BEGIN Document extract

Class warfare? Hardly.
Opinions on the president's debt plan
Economist Bill Gale provides a useful and thoughtful review of the package outlined by the President this morning. Since I’m obsessed with the class warfare nonsense we’re hearing from the R’s on this, allow me to highlight that section of Bill’s analysis (note the part of Rep. Ryan’s budget):
Proposals to raise taxes on high-income households inevitably generate claims of “class warfare.”
–But it seems reasonable to ask for some fiscal sacrifice from a group that (a) is very well off, (b) has seen meteoric income gains relative to the rest of the population over the past 30 years, and (c) has nevertheless seen their average tax burden fall, not rise, during that period. It does not seem fair to let the wealthiest escape from sharing the burden of closing the fiscal gap; nor is there a way to impose that burden without tax increases.
–Ironically, proposals like Rep. Ryan’s recent plan to address long-term fiscal issues would impose more than the full burden of closing the fiscal gap on low- and middle-income households and, at the same time, give high-income households a tax cut. That seems much less justified on fairness grounds than asking high-income households to share in the burden of closing the fiscal gap.
Next, my CBPP colleague Jim Horney provides a close look at some key aspects of this plan. He hits a particularly important point here:
The only people largely shielded from cuts under the President’s plan are the most vulnerable Americans — children, the disabled, the blind, and the elderly with very low incomes. In light of the recent Census data showing a historically high rate of poverty, the President wisely followed the core principle established by the Bowles-Simpson commission report that deficit reduction should not push more Americans into, or deeper into, poverty. Such a balanced approach — both increases in revenues and reductions in spending — is the only approach that will put the budget on an economically and politically sustainable path.

END Document extract
BEGIN Provided records

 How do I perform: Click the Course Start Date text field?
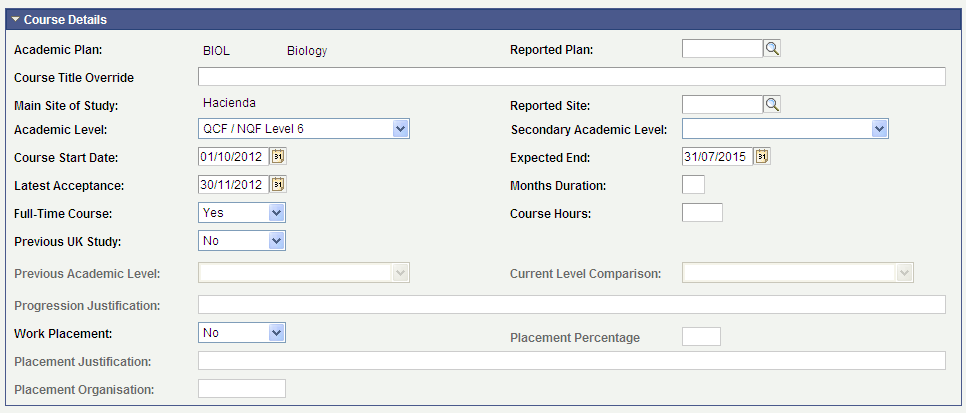(234, 156)
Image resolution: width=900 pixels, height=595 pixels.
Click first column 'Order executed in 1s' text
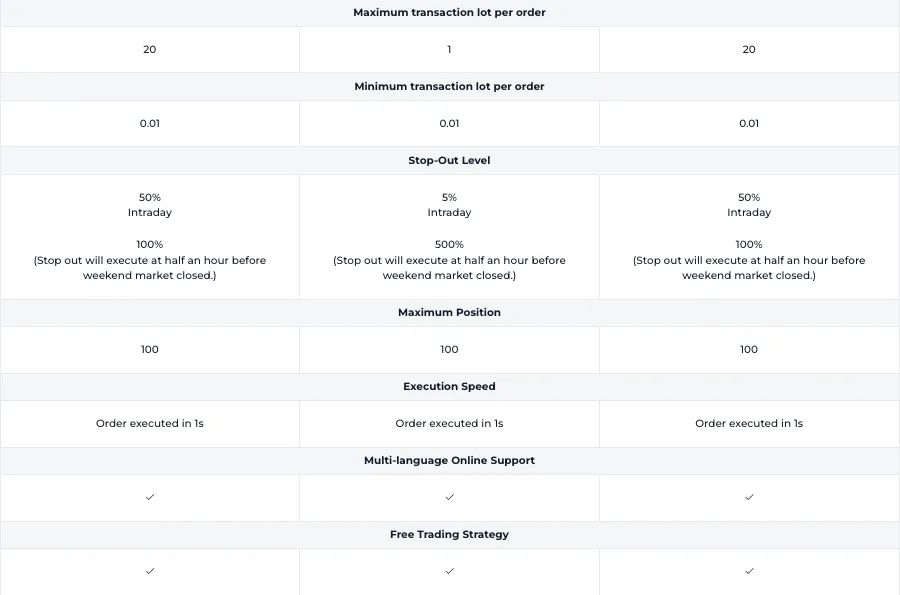(x=150, y=423)
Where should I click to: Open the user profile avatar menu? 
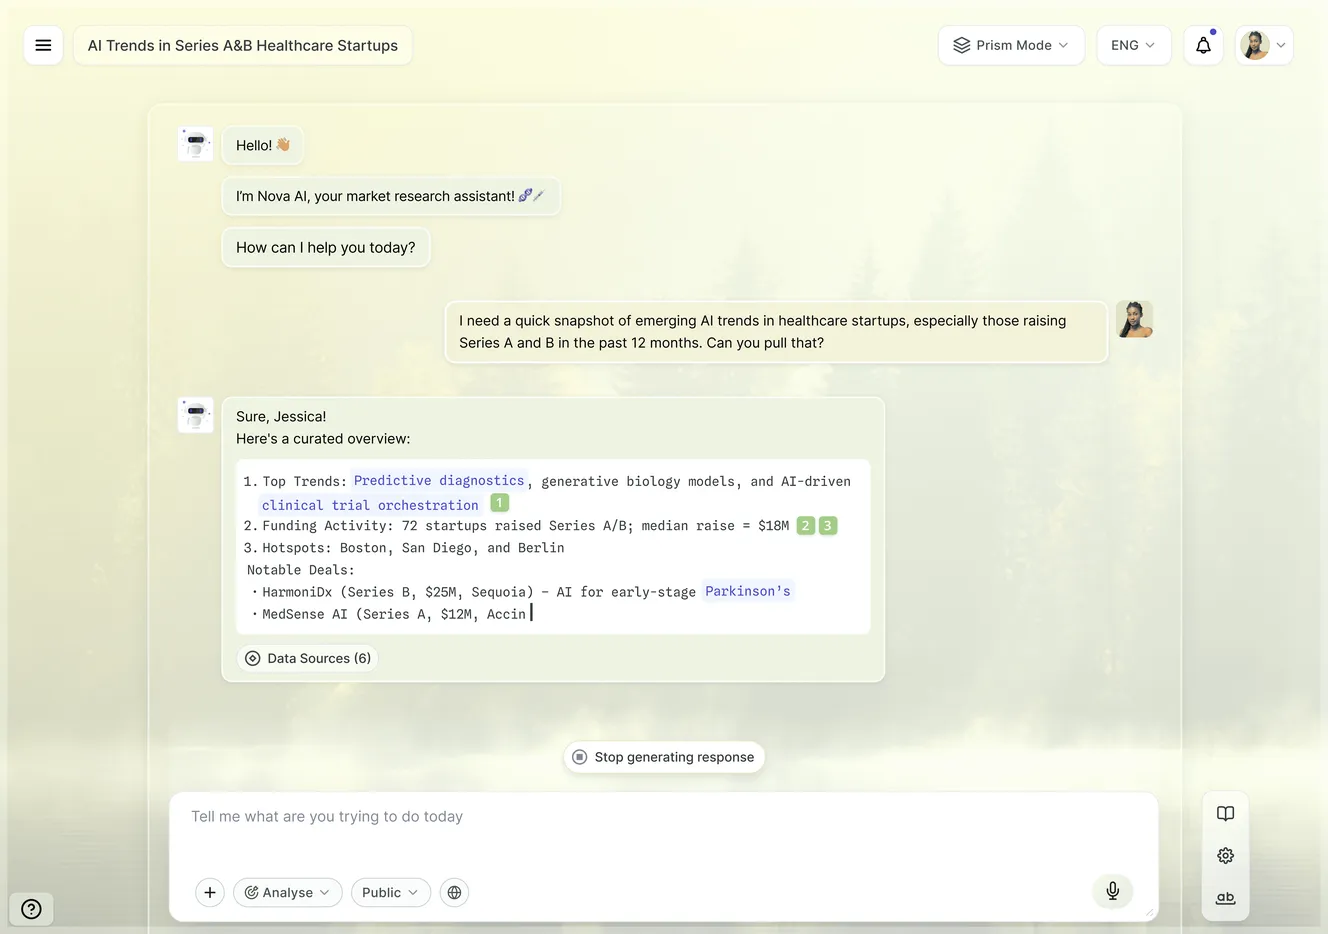1264,45
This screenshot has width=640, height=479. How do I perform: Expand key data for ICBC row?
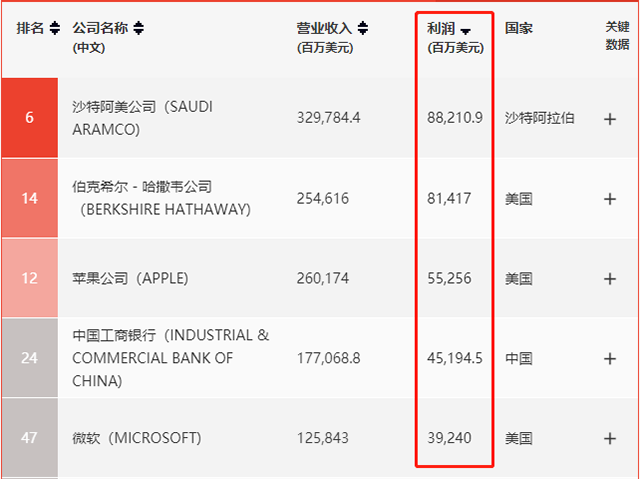610,358
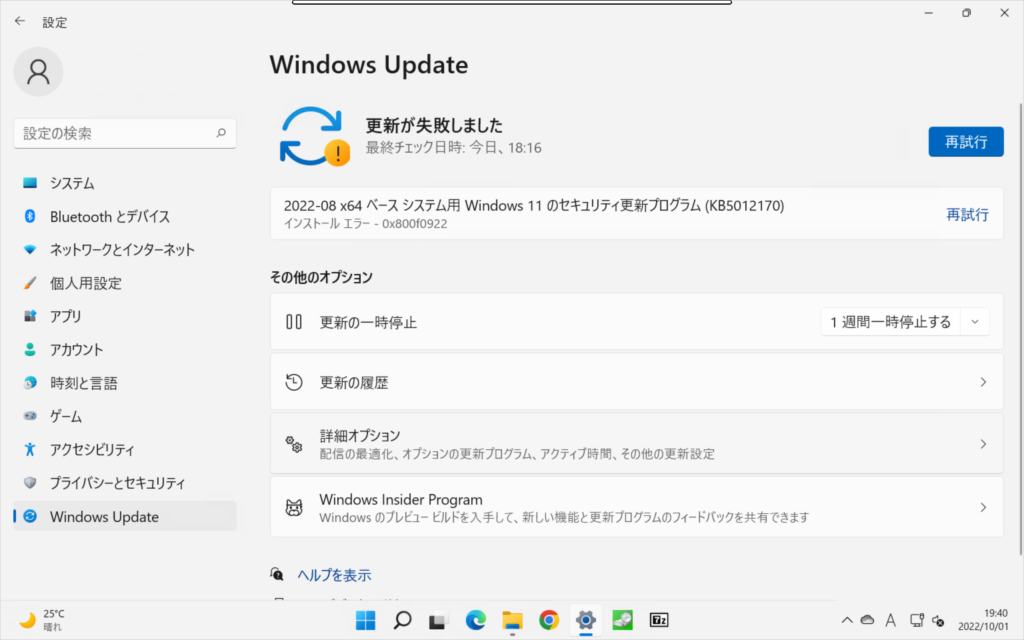This screenshot has height=640, width=1024.
Task: Click the Windows Start button
Action: [x=366, y=619]
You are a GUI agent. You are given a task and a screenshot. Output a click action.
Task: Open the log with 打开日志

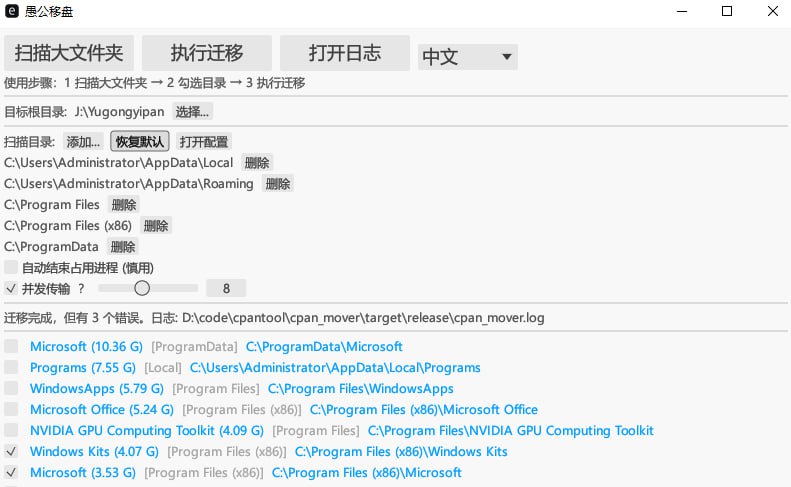pyautogui.click(x=344, y=53)
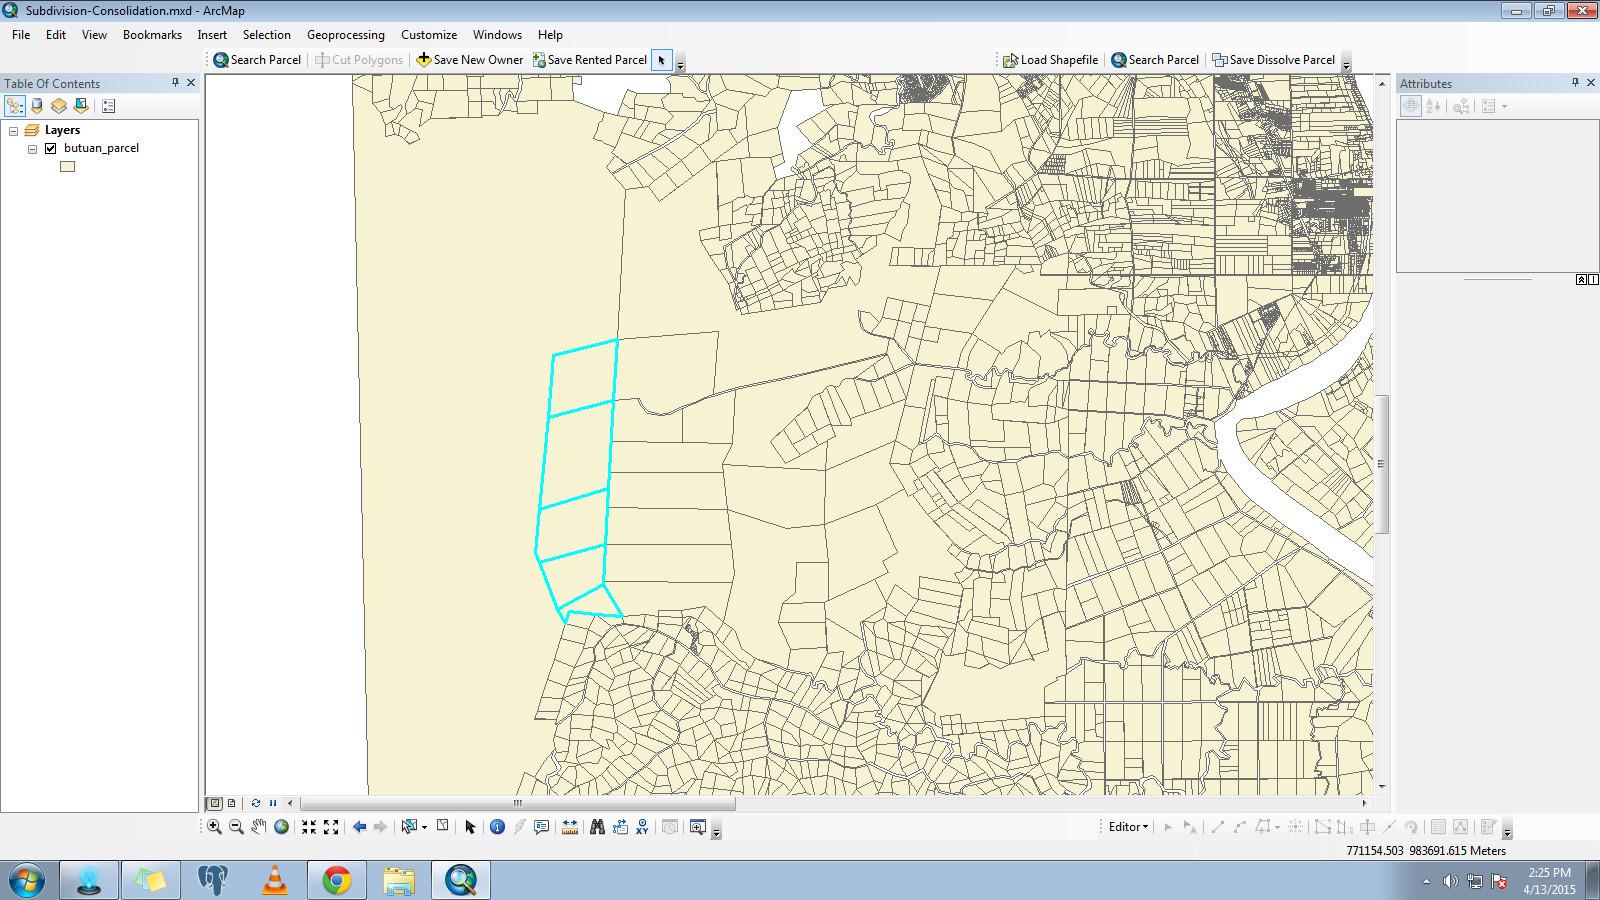Go back to previous extent

pyautogui.click(x=359, y=827)
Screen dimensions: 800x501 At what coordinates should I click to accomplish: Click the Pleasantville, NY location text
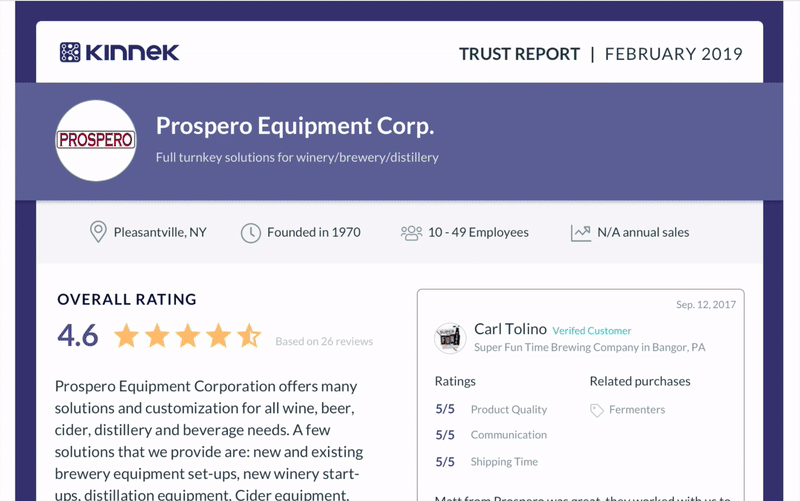click(x=160, y=233)
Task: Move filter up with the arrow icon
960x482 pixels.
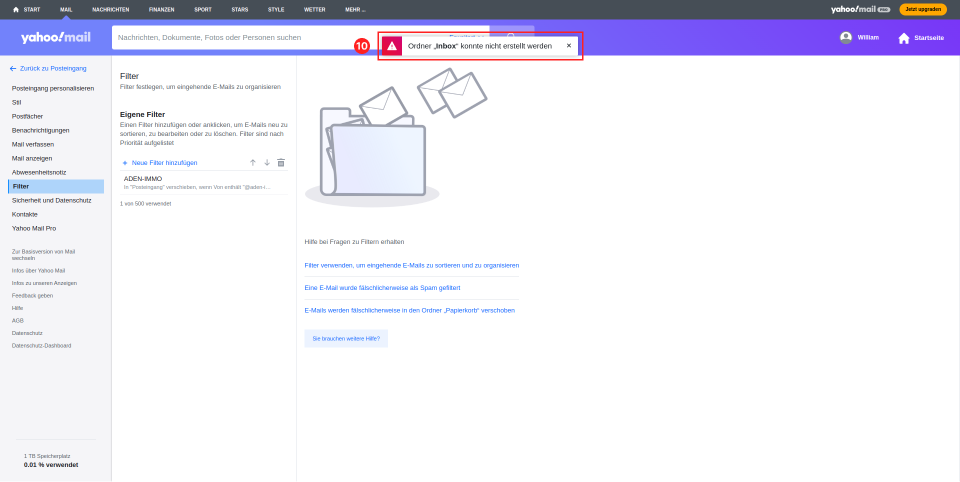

END Provided records

• _Task details_
Reproduce word for word the passage of the commentary on the president's debt plan starting at "Opinions on the" and ending at "without tax increases.".

• _Task response_
Opinions on the president's debt plan
Economist Bill Gale provides a useful and thoughtful review of the package outlined by the President this morning. Since I’m obsessed with the class warfare nonsense we’re hearing from the R’s on this, allow me to highlight that section of Bill’s analysis (note the part of Rep. Ryan’s budget):
Proposals to raise taxes on high-income households inevitably generate claims of “class warfare.”
–But it seems reasonable to ask for some fiscal sacrifice from a group that (a) is very well off, (b) has seen meteoric income gains relative to the rest of the population over the past 30 years, and (c) has nevertheless seen their average tax burden fall, not rise, during that period. It does not seem fair to let the wealthiest escape from sharing the burden of closing the fiscal gap; nor is there a way to impose that burden without tax increases.